### EXTRACTED TEXT
+++++

The FTB has been very aggressive in auditing Section 1031 exchanges and disallowing exchanges involving a "drop and swap" or a "swap and drop." The new Board decision should put the brakes on the FTB's aggressive positions which are not consistent with established federal case law in the 1031 exchange area.

This new decision involved a swap and drop. A group of taxpayers sold properties and exchanged into tenancy-in-common interests in a replacement property (the "swap"). As required by their lender, they contributed their individual co-tenancy interests into a single purpose limited liability company seven months after the exchange (the "drop"). The FTB argued that the drop—this planned roll-up into an LLC—disqualified the 1031 exchange.

Rejecting the arguments of the FTB, the Board held that there was independent significance to the taxpayers' holding the property as co-tenants for seven months. The roll-up of the co-tenancy interests into an LLC was merely a change in the form of ownership which did not disqualify the exchange as the FTB argued.

This decision affects a number of California cases that are currently on appeal. It gives taxpayers and their advisors reason to cheer and will hopefully bring California more in line with the approach which the IRS and federal courts have taken on 1031 exchanges.

DISCLAIMER: Because of the generality of this update, the information provided herein may not be applicable in all situations and should not be acted upon without specific legal advice based on particular situations.

+++++

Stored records
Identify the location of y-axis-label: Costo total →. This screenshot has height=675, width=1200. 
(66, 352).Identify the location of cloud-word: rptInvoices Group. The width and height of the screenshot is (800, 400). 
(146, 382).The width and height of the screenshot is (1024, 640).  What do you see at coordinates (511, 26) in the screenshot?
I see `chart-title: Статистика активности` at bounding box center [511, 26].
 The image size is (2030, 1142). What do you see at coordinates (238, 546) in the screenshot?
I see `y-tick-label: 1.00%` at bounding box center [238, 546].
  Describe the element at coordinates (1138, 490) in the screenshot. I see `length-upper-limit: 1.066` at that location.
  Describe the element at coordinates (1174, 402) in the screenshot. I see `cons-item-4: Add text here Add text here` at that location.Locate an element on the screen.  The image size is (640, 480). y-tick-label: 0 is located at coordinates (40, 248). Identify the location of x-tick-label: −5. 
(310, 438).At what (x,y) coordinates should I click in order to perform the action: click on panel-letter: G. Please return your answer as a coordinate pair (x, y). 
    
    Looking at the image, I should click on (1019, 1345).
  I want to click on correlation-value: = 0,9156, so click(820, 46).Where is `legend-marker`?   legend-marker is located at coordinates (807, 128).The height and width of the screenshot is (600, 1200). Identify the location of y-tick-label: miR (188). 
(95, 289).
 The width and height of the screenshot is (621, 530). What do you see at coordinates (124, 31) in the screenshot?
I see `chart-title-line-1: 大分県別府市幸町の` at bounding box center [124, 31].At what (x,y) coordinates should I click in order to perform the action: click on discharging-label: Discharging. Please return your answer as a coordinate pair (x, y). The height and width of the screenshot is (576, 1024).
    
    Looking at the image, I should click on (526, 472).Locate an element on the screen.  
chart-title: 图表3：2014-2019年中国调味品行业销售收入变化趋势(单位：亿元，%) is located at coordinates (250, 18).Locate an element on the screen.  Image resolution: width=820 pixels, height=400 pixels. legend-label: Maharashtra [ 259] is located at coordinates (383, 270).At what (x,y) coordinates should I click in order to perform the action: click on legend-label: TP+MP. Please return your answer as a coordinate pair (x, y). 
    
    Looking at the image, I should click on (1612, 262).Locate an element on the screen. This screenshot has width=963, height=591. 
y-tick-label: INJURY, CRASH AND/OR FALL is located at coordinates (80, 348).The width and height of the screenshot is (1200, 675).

+++++

### ACTIVITY
Please reproduce the passage of the 1031 exchange update word for word, starting at "The FTB has" and ending at "1031 exchange area.".

### ANSWER TO THE PROBLEM
The FTB has been very aggressive in auditing Section 1031 exchanges and disallowing exchanges involving a "drop and swap" or a "swap and drop." The new Board decision should put the brakes on the FTB's aggressive positions which are not consistent with established federal case law in the 1031 exchange area.